La dengue est liée aux déchets plastiques et à tout ce qui peut contenir un peu d’eau, que les moustiques peuvent utiliser comme gîtes larvaires. Ainsi, l’environnement joue un très grand rôle dans la prolifération des moustiques et la transmission des maladies.
Comment les changements climatiques affectent-ils l’évolution des moustiques ? La fièvre dengue pourrait-elle devenir plus virulente ou les moustiques plus résistants et difficiles à éradiquer ?
La plus grande crainte est qu’il puisse y avoir plusieurs sérotypes de moustiques qui circulent en même temps. Actuellement à Maurice, il y en a un seul en circulation (NdlR : sérotype 2). La co-circulation de plusieurs sérotypes 1,2,3 et 4 est dangereuse, du fait qu’une personne infectée peut être temporairement immunisée contre le même sérotype, mais pas contre les autres. Si cela arrive à Maurice, il y aura plus de cas de complications liées à la dengue.
Cette possibilité est-elle envisageable au regard du nombre grandissant de cas ?

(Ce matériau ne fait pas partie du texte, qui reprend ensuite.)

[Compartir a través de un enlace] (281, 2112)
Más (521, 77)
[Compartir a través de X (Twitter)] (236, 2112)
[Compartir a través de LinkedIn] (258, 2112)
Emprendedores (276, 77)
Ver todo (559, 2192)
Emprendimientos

Le ministère étudie peut-être la question, mais s’il y a autant de cas, c’est une indication que la maladie se propage rapidement. Il faut prendre plus de précautions.
Plusieurs méthodes sont utilisées pour mettre fin à la prolifération des moustiques : fumigation, larviciding, ovitrappes, technique de l’insecte stérile…

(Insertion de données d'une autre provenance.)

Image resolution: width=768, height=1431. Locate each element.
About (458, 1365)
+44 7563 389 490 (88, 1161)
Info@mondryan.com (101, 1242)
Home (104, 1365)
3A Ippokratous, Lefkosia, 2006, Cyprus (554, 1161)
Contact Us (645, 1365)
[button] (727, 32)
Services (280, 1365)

Ce sont des moyens efficaces, qui ont donné des résultats probants dans le passé. Les autorités font ce qu’il faut, mais ce n’est pas aussi simple de venir à bout des moustiques qui se cachent dans des lieux qui ne sont peut-être pas accessibles. Il faut un effort collectif.
Revenons-en à vos études. De quoi s’agit-il exactement ?
Je suis très intéressée par la dimension spatiale et géographique des maladies. J’étudie la dengue, mais aussi le cancer. Le lieu où on habite ou où on travaille a une influence sur la santé.
Concernant l’étude sur les moustiques, j’ai utilisé un logiciel, le Geographic Intelligence System (GIS), dans lequel j’ai intégré toutes les données qui aident à expliquer pourquoi il y a plus de cas de dengue à Port-Louis par exemple. J’étudie ainsi l’aspect géospatial de l’épidémie. Cette méthode est aussi utilisée à l’île de la Réunion.
J’essaie de comprendre où se trouve la maladie et quels sont les facteurs qui influencent sa propagation.
Y a-t-il un risque que la dengue devienne endémique à Maurice ?
Souhaitons que non. Si on a pu vaincre la malaria, on pourra aussi le faire avec la dengue.